What is being asked: Write the data out again exactly, dropping any images it holds.

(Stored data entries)

..............................

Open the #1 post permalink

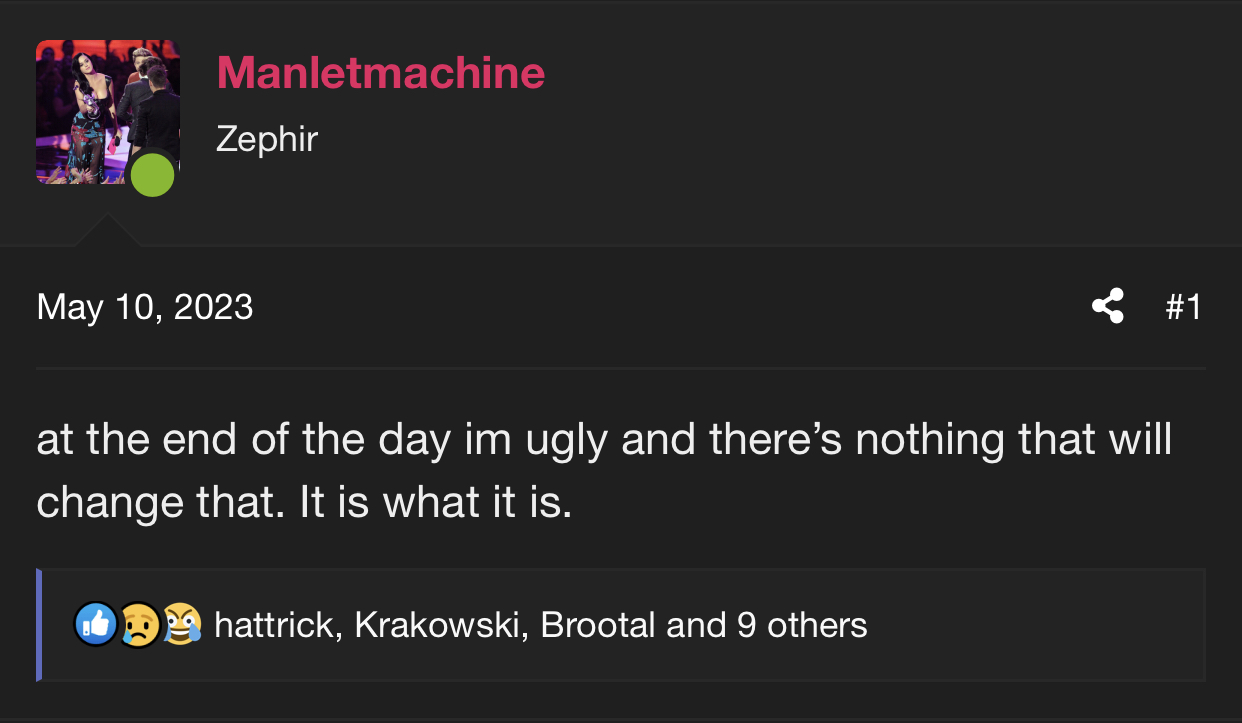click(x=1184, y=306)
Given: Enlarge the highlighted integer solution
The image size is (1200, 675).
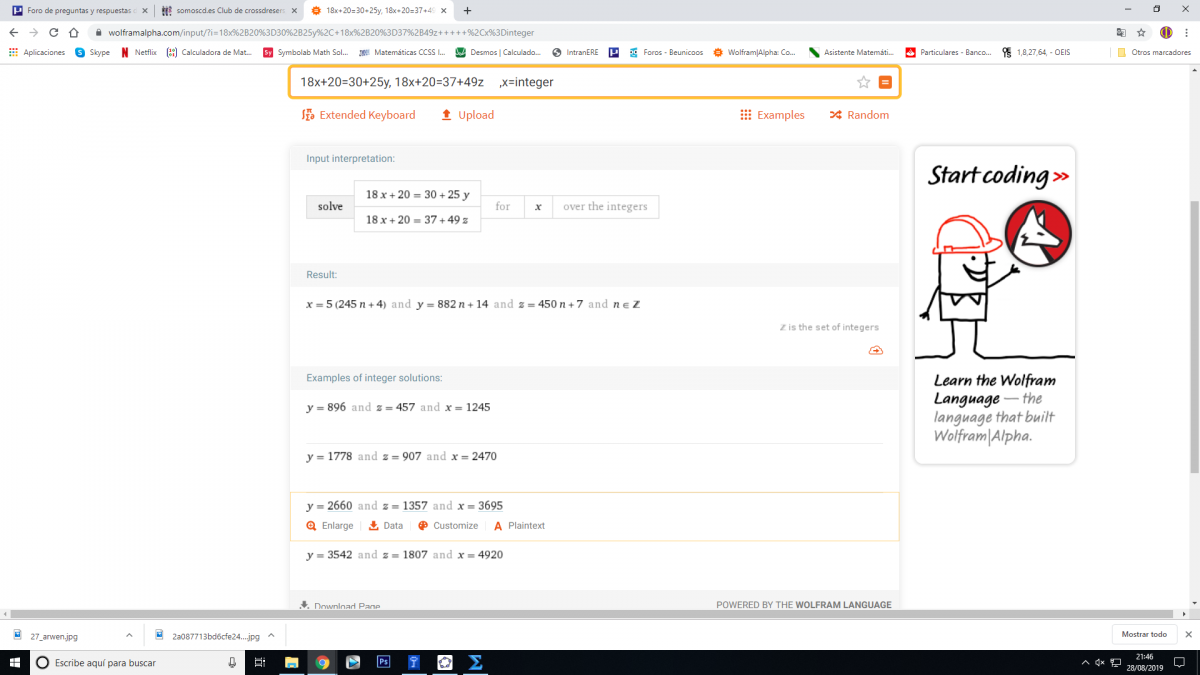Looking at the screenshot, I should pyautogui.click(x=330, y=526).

..............................

Response for this exercise:
Open the #1 post permalink

click(x=1184, y=306)
Given: Enlarge the highlighted integer solution
The image size is (1200, 675).
Looking at the screenshot, I should pyautogui.click(x=330, y=526).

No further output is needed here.